The laundry process can cause irreversible damage to the delicate structures of the wipe or mop. When evaluating a reusable mop, it is necessary to project the performance and quality over time to estimate the life cycle and therefore related costs. As the actual quality, contamination profile and performance of reusable mops will change over time, such deviation could result in unintended and potentially unacceptable risk to the customer's environment and the product they produce.
From waste to cleanroom wipe
There is now another way to be sustainable in a cleanroom; knitted cleanroom wipes, which are manufactured from polyester (polyethylene terephthalate - PET). Plastic beverage bottles are also made from PET and products made from rPET (recycled polyester from post-consumer plastic bottles) are becoming more prevalent in high end clothing brands, such as Patagonia, Fatface, Nike, O'Neil and Under Amour. So why not cleanroom wipes?

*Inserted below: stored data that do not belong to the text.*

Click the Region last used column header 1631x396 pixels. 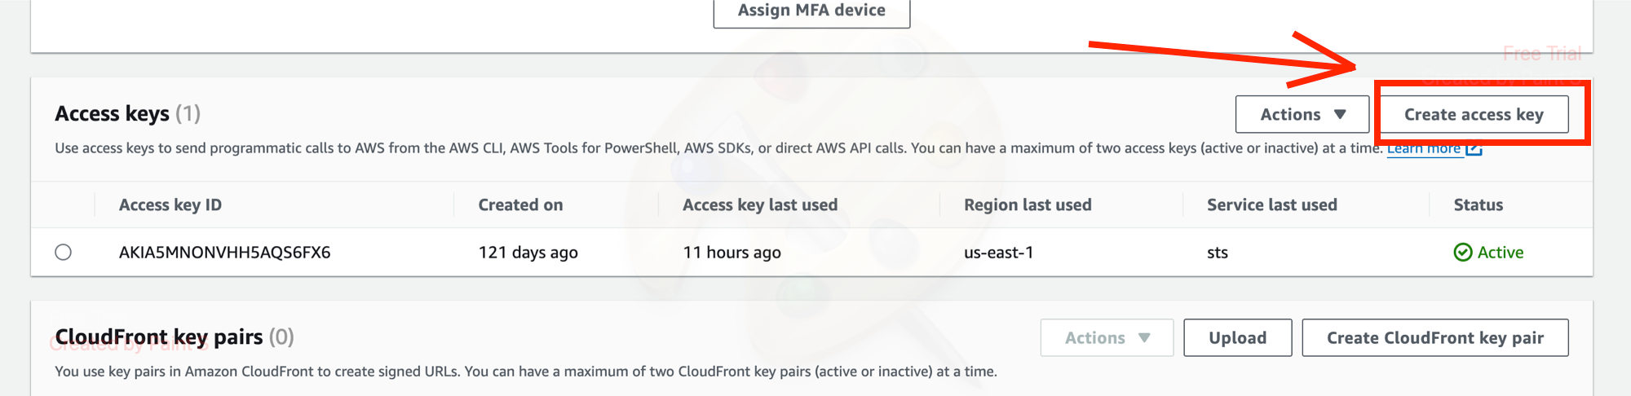(1028, 205)
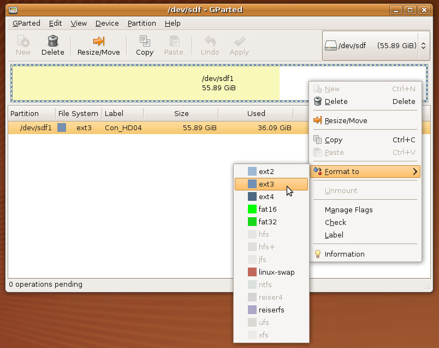Sort the table by Size column header
The width and height of the screenshot is (439, 348).
click(181, 113)
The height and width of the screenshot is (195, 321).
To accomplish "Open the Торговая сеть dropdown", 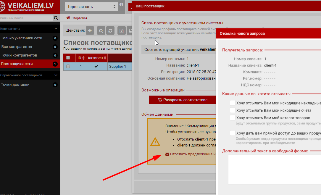I will [x=92, y=7].
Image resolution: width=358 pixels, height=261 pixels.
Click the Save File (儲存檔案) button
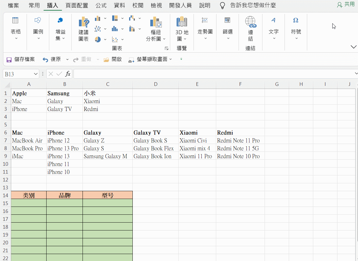[21, 59]
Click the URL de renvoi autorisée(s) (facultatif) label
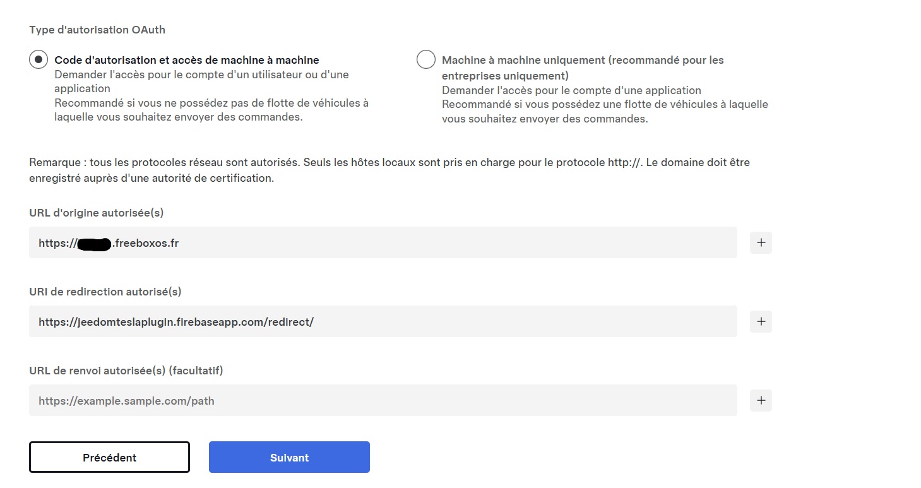The height and width of the screenshot is (488, 921). pyautogui.click(x=126, y=371)
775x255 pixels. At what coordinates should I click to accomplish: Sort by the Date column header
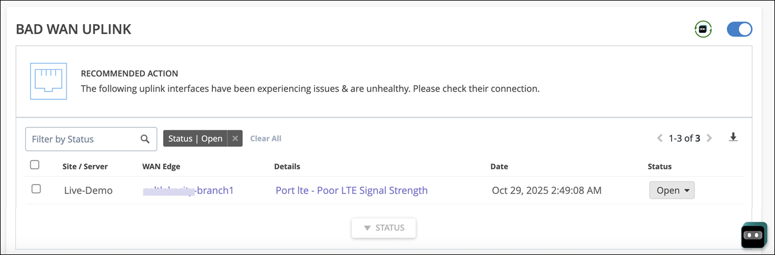click(x=499, y=166)
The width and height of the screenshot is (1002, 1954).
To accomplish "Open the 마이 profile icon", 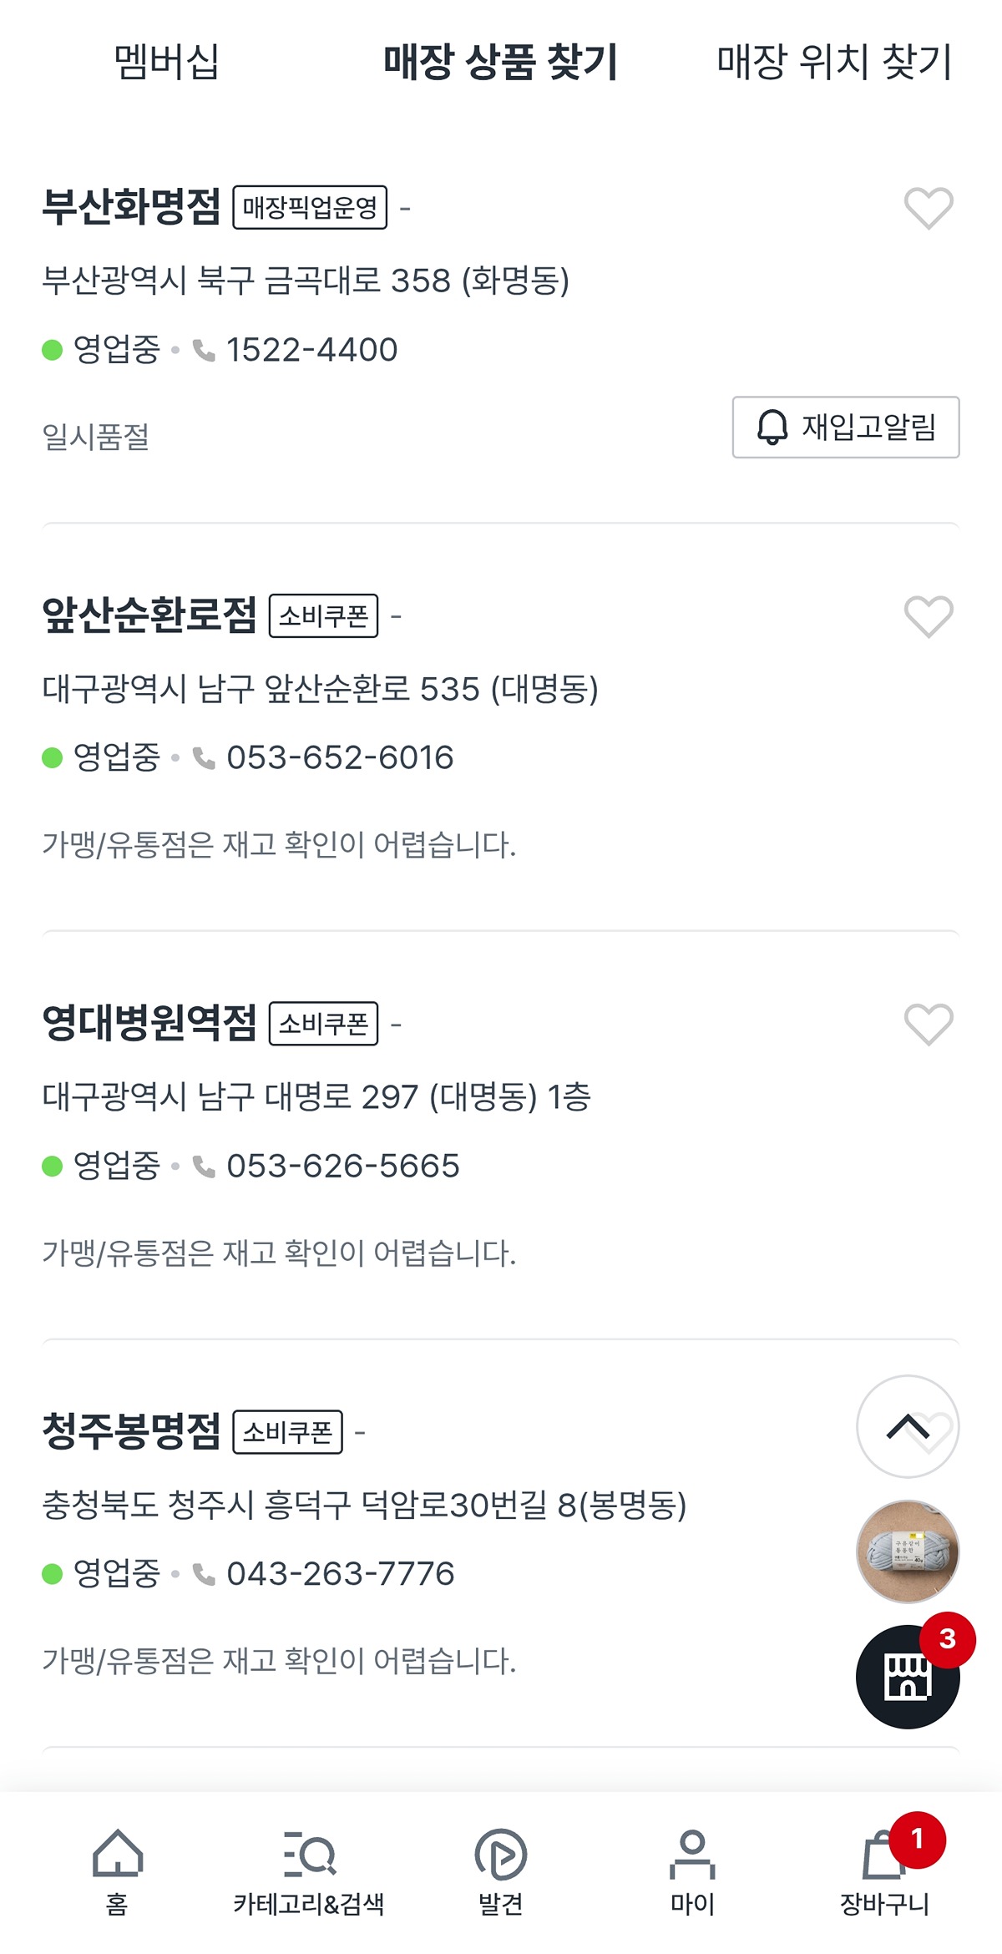I will [x=692, y=1854].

Contec is excited to introduce the ReFIBE brand of wipes - the first of its kind. Made from recycled plastic water bottles, these wipes are made from 100 percent knitted standard weight polyester with heat sealed edges. These are ideal for cleanroom environments, with the additional benefit that they stop 35 plastic bottles per pack going to landfill or polluting our oceans; therefore, a case of wipes saves up to 840 bottles from contributing to environmental pollution.

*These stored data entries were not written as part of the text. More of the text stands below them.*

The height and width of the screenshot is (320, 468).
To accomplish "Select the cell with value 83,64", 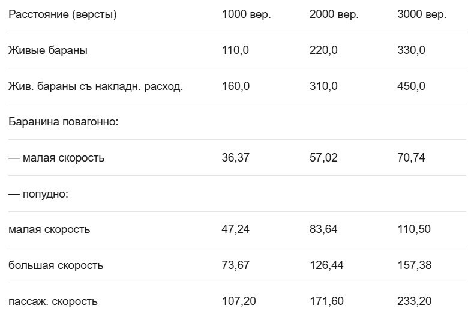I will (x=323, y=229).
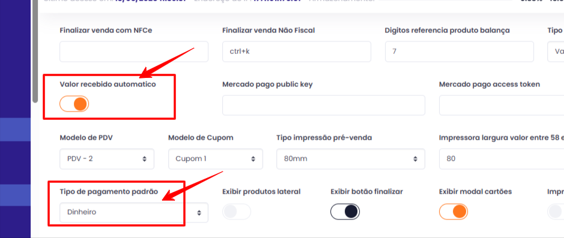Expand Modelo de Cupom select box
564x238 pixels.
click(x=216, y=159)
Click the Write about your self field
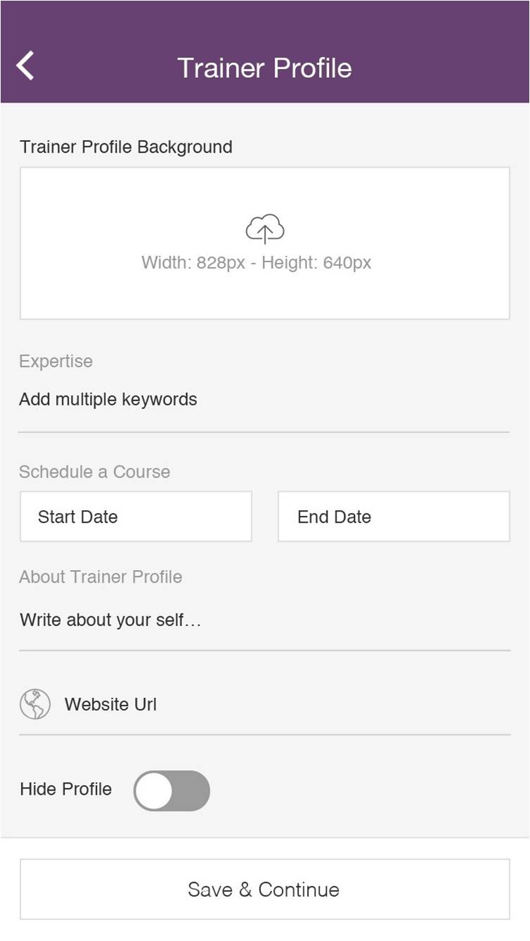530x941 pixels. pyautogui.click(x=264, y=621)
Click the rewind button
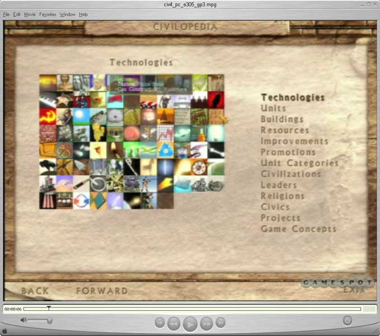This screenshot has height=336, width=380. click(173, 323)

There are risks associated with resterilisation for wipes and mops used in high-grade areas
Incorporating sustainability into the upstream wipe manufacturing process means ReFIBE reliably provides a sustainable single-use option for critical environment manufacturers without jeopardising quality or performance. The wipes are exceptionally clean, low in releasable particles and fibres and are compatible with a wide range of cleanroom solutions and disinfectants.
These wipes can be used in place of traditional polyester wipes; and like Contec's standard polyester wipes, they have been laundered and packaged in an ISO Class 4 cleanroom. ReFIBE wipes are subject to the same quality and process control protocols as virgin polyester products, removing any doubt of quality being compromised for sustainability.
There are multiple steps taken to make ReFIBE wipes:
- Recycled plastic bottles are collected
- They are then chopped into flake and cleaned
- The bottle flake is melted, filtered and formed into chips
- The chips are melted and made into yarn
- The yarn is then knitted, cut and laundered to manufacture ReFIBE wipes
Sustainable options for cleanroom manufacturers are not without challenges and not all 'green' initiatives pass the risk assessment for cleanroom use, certainly in higher grade cleanrooms. A facility will need to perform thorough research and risk assessments to evaluate all possible outcomes before embarking on green initiatives such as relaundering.
However, all companies must strive to do more to reduce their environmental impact and the use of cleanroom wipes manufactured from post-consumer plastic is a small step towards this. Every step, big or small, can help.